Firstly, thanks for checking out this document and showing interest in contributing :)

Bug tickets

You may submit patches to this project by forking this repository and making a pull request. If you want to become a regular contributor, please contact us on discord (check README for the link). We appreciate all kinds of contributions, whether it's big or small. We also very enthusiastically welcome bug tickets and improvement suggestions on our bug tracker!

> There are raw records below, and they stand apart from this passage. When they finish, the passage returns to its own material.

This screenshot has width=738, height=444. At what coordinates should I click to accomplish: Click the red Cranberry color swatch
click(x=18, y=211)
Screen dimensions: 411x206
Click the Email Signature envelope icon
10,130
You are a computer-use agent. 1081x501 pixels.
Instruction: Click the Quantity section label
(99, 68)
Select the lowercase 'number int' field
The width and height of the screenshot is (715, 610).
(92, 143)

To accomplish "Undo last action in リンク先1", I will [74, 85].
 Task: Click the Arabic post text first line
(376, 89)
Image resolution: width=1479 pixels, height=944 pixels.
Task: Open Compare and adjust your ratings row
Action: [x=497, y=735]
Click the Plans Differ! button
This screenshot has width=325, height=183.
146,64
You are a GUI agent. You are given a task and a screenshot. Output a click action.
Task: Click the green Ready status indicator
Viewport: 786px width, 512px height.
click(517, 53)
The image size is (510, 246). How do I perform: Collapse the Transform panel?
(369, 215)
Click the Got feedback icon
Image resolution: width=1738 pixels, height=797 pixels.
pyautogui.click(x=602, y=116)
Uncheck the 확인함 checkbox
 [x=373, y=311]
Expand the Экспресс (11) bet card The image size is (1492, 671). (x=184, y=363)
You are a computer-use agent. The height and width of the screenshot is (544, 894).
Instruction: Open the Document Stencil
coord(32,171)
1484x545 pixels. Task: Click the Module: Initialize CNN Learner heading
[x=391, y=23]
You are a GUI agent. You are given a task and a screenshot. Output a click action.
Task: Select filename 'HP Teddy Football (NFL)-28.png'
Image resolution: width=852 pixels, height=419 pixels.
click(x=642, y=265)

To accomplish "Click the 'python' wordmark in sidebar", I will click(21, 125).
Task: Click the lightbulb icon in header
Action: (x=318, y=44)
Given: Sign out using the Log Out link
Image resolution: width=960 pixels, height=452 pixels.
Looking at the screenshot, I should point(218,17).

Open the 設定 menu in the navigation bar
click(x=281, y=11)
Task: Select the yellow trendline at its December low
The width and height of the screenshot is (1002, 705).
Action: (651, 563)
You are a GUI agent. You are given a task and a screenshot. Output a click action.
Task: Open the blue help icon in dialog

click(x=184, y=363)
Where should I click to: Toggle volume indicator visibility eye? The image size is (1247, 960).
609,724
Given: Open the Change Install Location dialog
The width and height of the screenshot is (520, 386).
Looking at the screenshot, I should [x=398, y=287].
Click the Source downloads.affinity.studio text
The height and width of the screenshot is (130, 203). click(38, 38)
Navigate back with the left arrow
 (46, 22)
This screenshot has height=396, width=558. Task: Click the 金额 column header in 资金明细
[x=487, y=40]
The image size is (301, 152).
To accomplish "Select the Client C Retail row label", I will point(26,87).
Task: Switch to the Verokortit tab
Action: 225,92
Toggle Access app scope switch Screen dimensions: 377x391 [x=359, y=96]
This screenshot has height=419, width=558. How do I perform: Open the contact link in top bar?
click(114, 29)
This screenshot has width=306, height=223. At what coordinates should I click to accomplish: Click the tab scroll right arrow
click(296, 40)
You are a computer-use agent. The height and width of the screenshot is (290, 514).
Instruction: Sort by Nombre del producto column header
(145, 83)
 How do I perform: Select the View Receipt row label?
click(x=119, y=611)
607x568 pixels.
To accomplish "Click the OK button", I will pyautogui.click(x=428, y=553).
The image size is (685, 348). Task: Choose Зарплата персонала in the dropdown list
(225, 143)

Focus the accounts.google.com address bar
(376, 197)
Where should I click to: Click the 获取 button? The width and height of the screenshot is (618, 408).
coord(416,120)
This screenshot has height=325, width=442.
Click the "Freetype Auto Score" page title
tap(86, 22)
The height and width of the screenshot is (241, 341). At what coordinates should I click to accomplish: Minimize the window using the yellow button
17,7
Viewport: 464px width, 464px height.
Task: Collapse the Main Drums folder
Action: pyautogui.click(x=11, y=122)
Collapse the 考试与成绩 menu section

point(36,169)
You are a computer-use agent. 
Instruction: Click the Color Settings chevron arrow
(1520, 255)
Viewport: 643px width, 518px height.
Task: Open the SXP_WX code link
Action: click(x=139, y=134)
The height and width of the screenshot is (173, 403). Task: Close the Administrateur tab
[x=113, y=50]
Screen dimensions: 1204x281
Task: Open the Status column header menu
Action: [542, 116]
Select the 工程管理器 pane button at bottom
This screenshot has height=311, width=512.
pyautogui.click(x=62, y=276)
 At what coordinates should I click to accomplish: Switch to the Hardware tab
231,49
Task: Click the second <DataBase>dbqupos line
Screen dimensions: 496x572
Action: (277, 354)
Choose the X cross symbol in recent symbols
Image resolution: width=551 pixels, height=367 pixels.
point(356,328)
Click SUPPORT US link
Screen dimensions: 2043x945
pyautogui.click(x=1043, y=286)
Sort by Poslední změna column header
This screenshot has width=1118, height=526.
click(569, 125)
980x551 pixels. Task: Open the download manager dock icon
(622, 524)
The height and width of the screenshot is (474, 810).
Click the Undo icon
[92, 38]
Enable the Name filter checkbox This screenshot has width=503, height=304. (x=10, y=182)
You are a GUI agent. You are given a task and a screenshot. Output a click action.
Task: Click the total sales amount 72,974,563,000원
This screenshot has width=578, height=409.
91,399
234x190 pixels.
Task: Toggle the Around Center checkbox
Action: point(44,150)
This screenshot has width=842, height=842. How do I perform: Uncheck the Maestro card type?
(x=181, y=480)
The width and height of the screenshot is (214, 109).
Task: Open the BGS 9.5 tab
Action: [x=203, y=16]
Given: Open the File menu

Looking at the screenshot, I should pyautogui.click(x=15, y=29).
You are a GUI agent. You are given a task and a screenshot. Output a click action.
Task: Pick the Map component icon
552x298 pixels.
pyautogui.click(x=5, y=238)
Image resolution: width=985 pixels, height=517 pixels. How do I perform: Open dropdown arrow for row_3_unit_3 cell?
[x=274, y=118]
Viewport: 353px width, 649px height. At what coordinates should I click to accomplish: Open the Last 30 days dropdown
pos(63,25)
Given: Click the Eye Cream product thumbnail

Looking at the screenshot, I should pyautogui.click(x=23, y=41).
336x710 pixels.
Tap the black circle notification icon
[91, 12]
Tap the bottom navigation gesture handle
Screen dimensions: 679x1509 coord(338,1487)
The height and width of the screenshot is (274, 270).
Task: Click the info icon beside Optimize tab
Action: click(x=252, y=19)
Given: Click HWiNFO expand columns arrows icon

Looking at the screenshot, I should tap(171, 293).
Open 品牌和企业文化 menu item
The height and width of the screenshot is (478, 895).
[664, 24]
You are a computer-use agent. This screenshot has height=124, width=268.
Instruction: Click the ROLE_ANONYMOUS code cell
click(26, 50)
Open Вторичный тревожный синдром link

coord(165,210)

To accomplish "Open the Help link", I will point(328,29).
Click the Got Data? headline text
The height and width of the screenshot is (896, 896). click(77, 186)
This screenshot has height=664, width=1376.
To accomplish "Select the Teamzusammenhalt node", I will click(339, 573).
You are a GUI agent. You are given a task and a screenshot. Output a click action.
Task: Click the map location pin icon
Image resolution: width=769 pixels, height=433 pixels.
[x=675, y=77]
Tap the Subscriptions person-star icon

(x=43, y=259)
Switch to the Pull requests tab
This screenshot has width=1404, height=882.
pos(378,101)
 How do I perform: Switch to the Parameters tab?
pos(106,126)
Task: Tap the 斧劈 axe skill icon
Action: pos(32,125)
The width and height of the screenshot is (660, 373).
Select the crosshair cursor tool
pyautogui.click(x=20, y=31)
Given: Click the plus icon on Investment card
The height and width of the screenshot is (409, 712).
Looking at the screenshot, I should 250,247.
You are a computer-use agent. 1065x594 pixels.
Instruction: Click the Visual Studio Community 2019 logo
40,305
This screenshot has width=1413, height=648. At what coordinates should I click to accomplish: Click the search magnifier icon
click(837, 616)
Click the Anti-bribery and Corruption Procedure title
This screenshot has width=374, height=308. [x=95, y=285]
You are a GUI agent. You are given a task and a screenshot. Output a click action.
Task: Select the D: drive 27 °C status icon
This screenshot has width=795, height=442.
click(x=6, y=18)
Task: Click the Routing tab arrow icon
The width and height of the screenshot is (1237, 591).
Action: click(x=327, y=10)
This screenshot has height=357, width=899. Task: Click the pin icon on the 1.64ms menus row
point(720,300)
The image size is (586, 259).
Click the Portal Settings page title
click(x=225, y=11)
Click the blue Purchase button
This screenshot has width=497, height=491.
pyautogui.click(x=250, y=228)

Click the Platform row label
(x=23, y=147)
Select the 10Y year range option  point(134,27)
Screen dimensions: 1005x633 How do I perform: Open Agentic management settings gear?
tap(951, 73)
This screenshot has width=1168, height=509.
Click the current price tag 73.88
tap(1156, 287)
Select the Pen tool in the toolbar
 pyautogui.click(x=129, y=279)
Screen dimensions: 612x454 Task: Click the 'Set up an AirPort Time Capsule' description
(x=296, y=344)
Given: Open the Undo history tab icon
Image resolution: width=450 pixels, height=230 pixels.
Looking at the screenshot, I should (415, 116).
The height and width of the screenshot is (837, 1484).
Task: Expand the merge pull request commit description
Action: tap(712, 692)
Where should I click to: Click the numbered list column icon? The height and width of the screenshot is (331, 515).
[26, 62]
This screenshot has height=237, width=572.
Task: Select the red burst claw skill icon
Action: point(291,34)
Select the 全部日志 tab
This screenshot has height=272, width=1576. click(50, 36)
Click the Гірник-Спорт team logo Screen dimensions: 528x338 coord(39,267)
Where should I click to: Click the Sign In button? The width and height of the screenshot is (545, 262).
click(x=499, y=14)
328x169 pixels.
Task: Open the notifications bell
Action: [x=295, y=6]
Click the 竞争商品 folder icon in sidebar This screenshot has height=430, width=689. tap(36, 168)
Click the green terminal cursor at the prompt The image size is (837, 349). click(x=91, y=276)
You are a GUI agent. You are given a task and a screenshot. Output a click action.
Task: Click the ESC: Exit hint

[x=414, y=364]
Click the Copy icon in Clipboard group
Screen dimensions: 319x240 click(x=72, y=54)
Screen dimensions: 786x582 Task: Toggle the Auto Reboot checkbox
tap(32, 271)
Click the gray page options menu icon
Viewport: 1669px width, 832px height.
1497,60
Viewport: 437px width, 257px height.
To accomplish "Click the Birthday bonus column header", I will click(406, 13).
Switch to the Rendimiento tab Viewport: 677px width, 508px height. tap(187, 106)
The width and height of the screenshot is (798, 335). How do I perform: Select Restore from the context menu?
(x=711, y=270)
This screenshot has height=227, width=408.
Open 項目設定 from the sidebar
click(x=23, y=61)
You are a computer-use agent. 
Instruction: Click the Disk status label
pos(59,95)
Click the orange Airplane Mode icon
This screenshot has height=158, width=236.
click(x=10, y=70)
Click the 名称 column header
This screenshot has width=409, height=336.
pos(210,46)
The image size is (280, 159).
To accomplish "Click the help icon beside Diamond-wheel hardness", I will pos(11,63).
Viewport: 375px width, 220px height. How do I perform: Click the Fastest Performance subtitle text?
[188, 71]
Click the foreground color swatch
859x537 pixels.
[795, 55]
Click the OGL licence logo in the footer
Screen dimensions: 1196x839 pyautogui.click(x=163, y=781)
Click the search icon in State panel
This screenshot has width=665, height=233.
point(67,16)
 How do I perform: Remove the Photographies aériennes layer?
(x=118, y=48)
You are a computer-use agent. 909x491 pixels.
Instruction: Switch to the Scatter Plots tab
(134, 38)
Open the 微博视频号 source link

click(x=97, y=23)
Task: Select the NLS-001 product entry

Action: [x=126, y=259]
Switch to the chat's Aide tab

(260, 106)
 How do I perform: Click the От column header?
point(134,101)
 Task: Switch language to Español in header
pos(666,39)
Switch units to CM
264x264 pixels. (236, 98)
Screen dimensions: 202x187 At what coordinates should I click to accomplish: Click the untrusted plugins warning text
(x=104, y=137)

When filing tickets, please first make sure that a ticket does not already exist about your topic. If one exists, add to the existing ticket if necessary. If a ticket does not yet exist, feel free to open up a new one. Please make sure that you file as much information as possible to make it easier for us to track the problem:

In bug tickets, include at least the following:

  • Your operating system name and version
  • Any logs generated by the game (preferably from debug build)
  • As detailed an explanation of the problem as possible, as concisely as possible. This is really important!

For feature tickets, we are currently interested only in certain things (more detailed list below or in milestones view). Before contributing features, make sure to check on discord if the feature is not yet being developed by someone!

For current status, please see discussion page at https://github.com/omf2097/openomf/discussions/413 and our milestone pages for more details.

Security issues

If you find a security issue in the code, either make a ticket if it's low priority OR send an email at katajakasa@gmail.com. It may take us a few days to respond.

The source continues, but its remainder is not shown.